- **Set exercise 1**
According to the recipe description, what kind of broth are the chicken and mushrooms cooked in?

- **Selected extract**
★ ★ ★ ★ ★ ★ ★
One Pot Italian Chicken Orzo

This One Pot Italian Chicken Orzo brings together tender cubed chicken and sliced mushrooms cooked in a savory chicken broth with Italian seasoning and orzo pasta. The dish finishes with creamy heavy cream, wilted baby spinach, chopped sun-dried tomatoes, and Parmesan cheese, creating a comforting meal with a blend of rich and tangy flavors. Cooking everything in one pot simplifies preparation and cleanup, making it suitable for home cooks seeking a flavorful, hearty dish with minimal fuss.
★ ★ ★ ★ ★ ★ ★
- **Input material**

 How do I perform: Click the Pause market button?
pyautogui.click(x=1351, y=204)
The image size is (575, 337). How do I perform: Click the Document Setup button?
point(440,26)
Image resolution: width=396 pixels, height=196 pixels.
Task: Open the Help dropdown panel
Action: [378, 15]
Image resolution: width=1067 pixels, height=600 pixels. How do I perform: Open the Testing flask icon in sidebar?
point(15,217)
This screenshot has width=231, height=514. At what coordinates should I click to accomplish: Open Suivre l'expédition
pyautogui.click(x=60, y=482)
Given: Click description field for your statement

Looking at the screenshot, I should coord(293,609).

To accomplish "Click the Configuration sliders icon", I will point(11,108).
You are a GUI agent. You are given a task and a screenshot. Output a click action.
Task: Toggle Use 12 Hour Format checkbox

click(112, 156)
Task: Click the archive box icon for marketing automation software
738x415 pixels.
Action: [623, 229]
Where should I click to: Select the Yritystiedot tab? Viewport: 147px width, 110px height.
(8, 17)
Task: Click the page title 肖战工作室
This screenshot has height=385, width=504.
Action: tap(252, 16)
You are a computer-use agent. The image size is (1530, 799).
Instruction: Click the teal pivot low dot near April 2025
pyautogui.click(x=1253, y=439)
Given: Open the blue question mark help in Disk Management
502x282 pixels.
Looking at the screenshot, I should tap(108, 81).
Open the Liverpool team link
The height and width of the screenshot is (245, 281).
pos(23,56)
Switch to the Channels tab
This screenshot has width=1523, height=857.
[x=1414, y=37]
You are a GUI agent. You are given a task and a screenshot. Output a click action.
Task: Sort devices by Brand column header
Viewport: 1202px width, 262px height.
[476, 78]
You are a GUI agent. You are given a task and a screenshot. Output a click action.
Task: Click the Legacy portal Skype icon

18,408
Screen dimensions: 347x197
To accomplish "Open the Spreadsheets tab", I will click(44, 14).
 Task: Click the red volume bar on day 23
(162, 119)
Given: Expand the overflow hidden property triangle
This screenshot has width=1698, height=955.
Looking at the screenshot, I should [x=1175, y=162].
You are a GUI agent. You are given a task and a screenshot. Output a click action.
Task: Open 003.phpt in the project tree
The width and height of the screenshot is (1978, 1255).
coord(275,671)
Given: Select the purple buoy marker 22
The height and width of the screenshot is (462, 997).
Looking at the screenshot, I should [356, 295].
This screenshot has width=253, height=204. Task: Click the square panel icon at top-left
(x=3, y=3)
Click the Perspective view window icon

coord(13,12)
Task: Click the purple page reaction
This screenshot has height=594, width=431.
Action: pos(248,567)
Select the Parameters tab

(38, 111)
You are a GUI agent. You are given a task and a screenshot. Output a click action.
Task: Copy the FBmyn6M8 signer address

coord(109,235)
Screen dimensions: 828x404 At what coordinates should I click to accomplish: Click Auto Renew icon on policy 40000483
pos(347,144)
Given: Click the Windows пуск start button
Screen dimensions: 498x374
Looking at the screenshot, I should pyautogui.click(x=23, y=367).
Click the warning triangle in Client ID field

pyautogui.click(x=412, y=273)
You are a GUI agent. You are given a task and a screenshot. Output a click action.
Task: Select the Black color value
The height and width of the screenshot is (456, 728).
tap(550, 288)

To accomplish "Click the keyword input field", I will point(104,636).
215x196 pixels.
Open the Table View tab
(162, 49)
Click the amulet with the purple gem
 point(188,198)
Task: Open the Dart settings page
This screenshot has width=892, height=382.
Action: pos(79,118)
★ ★ ★ ★ ★ ★ ★
- **Set exercise 2**
Locate every line in the entries that contains the string "size" and copy each one.

- **Complete response 1**
A savory chicken broth with Italian seasoning.

- **Complete response 2**
The image size is (575, 337). How do I perform: Click the Document Setup button?
You are a computer-use agent. The image size is (1530, 799).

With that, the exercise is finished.